(Saved data entries)

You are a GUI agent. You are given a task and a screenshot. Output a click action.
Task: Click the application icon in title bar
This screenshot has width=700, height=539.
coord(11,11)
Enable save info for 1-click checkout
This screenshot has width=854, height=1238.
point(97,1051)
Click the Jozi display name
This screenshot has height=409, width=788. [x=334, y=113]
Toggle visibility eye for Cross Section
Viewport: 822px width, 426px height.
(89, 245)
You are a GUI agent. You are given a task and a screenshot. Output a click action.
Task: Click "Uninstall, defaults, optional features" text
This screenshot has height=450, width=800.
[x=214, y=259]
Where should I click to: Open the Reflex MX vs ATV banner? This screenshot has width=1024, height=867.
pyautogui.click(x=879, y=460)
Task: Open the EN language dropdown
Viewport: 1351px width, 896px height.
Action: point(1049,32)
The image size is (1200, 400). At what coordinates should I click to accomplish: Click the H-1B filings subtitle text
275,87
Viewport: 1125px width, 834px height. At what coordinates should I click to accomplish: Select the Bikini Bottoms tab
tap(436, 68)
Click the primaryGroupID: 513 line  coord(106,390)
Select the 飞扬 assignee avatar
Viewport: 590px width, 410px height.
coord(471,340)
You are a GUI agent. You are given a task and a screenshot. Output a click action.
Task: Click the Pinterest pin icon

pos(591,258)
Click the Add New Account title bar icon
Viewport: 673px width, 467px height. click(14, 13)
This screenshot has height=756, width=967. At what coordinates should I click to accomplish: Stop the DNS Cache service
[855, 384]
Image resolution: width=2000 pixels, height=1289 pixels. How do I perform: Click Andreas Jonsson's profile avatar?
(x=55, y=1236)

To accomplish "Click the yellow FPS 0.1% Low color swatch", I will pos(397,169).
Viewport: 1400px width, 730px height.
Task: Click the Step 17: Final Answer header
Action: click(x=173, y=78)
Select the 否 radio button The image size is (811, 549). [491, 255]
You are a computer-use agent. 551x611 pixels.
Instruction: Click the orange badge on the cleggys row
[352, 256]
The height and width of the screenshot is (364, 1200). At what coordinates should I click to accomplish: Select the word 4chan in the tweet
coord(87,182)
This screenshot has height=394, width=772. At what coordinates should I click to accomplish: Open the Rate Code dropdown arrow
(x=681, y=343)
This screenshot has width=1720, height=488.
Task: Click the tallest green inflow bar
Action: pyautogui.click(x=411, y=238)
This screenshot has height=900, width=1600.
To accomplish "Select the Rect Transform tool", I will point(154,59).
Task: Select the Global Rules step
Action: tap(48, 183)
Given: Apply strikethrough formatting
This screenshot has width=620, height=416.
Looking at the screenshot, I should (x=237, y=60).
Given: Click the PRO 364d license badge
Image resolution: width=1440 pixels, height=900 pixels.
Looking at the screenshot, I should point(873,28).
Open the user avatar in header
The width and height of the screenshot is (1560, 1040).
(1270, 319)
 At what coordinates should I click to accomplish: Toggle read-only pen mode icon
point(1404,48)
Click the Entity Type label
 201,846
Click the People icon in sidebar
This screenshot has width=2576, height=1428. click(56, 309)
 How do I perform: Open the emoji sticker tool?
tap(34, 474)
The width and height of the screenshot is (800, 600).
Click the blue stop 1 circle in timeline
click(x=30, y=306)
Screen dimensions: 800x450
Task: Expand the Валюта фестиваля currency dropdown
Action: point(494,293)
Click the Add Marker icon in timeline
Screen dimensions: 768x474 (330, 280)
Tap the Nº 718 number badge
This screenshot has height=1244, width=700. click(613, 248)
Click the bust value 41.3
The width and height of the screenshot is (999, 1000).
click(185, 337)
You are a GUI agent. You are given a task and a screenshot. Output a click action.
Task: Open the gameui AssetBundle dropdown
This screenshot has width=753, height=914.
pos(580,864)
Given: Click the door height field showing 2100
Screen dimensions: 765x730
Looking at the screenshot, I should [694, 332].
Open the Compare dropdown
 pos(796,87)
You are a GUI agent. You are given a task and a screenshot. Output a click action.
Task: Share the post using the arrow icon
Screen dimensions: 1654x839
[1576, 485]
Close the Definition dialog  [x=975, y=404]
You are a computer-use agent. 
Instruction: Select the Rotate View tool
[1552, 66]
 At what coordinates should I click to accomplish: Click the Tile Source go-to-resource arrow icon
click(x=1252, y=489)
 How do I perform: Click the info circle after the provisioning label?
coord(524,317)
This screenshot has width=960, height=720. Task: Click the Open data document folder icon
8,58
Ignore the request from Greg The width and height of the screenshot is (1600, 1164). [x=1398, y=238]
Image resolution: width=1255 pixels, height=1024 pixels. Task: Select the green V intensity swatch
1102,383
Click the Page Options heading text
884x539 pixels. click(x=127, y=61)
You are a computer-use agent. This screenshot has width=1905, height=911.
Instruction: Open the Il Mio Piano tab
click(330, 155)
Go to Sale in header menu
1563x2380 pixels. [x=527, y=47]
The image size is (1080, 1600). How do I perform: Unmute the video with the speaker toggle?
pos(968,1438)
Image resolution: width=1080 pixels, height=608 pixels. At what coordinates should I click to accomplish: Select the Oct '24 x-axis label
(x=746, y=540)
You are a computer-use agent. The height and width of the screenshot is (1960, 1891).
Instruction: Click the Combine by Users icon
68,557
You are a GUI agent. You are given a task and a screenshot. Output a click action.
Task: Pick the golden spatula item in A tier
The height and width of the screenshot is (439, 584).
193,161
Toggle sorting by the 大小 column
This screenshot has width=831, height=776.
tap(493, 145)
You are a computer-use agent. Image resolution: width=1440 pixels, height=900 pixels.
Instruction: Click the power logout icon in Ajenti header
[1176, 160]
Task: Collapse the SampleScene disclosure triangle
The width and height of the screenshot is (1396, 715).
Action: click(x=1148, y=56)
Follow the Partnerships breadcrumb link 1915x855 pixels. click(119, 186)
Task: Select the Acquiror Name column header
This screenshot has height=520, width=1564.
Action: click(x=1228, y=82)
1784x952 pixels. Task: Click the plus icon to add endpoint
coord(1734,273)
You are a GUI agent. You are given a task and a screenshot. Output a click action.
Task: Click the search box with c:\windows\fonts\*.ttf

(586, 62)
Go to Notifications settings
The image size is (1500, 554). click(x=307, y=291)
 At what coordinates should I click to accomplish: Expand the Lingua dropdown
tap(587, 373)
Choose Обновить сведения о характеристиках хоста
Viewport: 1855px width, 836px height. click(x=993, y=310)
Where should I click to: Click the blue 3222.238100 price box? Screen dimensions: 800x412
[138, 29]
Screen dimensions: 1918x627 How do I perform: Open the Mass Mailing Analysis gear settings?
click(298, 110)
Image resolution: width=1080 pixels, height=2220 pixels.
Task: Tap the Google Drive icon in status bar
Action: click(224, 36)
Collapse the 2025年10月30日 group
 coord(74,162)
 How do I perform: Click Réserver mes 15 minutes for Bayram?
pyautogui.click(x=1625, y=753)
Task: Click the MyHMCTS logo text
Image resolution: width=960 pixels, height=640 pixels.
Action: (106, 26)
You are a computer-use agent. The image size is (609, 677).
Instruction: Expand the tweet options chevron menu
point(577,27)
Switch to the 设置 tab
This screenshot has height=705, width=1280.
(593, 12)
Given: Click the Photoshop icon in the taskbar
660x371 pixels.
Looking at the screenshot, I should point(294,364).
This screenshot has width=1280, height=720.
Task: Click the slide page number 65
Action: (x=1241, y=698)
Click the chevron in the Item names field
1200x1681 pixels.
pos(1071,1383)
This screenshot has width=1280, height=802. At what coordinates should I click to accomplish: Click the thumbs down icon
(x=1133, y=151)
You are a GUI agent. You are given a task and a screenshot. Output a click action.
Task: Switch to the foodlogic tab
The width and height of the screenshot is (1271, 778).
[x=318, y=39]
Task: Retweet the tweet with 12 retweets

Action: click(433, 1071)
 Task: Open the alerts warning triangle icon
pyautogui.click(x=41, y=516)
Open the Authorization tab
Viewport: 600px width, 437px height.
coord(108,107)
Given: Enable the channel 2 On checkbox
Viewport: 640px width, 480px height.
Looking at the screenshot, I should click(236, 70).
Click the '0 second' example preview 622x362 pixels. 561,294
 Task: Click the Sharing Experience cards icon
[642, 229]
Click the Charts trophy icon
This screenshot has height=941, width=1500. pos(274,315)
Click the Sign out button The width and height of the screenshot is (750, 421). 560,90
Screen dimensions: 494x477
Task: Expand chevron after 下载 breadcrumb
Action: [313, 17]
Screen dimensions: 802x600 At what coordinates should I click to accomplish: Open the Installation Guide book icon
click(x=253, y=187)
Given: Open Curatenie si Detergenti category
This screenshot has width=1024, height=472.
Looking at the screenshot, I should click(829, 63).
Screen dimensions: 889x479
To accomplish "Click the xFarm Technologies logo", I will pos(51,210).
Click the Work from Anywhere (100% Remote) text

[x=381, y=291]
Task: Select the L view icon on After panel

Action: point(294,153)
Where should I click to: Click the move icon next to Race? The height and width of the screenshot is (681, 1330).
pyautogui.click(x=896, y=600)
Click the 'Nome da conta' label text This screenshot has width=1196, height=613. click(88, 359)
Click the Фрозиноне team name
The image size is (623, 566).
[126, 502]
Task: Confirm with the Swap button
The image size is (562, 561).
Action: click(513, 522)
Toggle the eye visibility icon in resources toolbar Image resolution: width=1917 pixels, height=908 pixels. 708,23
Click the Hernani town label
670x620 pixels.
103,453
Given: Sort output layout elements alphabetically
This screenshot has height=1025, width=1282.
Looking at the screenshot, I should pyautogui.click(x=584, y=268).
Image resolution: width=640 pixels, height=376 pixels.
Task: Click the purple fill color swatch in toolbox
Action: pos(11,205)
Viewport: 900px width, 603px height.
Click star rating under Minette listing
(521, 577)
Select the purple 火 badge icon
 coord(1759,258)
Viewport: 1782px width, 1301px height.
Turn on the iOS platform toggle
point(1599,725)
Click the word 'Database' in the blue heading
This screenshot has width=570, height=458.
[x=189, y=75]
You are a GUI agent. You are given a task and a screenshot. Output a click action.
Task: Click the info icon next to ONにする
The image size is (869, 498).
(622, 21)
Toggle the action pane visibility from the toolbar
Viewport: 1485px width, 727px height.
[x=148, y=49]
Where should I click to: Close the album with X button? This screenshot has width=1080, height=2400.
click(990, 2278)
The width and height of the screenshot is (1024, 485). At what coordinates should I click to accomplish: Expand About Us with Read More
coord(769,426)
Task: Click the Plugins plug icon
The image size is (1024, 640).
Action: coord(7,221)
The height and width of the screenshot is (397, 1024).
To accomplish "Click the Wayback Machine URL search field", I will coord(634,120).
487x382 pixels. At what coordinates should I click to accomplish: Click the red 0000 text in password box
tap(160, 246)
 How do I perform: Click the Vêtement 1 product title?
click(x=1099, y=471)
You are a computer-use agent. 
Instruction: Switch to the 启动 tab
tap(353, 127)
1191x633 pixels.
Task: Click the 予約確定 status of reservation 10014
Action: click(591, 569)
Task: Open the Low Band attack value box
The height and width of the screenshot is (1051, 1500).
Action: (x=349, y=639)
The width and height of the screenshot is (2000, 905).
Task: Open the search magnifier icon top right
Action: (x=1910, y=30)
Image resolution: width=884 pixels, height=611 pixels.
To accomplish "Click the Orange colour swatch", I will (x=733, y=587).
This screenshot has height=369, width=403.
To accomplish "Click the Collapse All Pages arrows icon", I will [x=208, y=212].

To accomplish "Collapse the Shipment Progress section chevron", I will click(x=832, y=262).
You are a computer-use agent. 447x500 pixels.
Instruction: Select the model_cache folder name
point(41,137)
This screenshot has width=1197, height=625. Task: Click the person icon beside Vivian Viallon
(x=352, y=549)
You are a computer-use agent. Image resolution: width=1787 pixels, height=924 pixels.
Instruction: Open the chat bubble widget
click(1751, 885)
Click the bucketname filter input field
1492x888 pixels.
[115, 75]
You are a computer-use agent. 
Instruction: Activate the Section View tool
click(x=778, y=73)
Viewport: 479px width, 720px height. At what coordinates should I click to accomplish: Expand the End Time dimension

> **Problem to solve**
Repeat exactly, and only, the lines from the one containing "Instruction: Open the chat bubble widget" through the last line above.

> **Solution to the problem**
Instruction: Open the chat bubble widget
click(1751, 885)
Click the bucketname filter input field
1492x888 pixels.
[115, 75]
You are a computer-use agent. 
Instruction: Activate the Section View tool
click(x=778, y=73)
Viewport: 479px width, 720px height. At what coordinates should I click to accomplish: Expand the End Time dimension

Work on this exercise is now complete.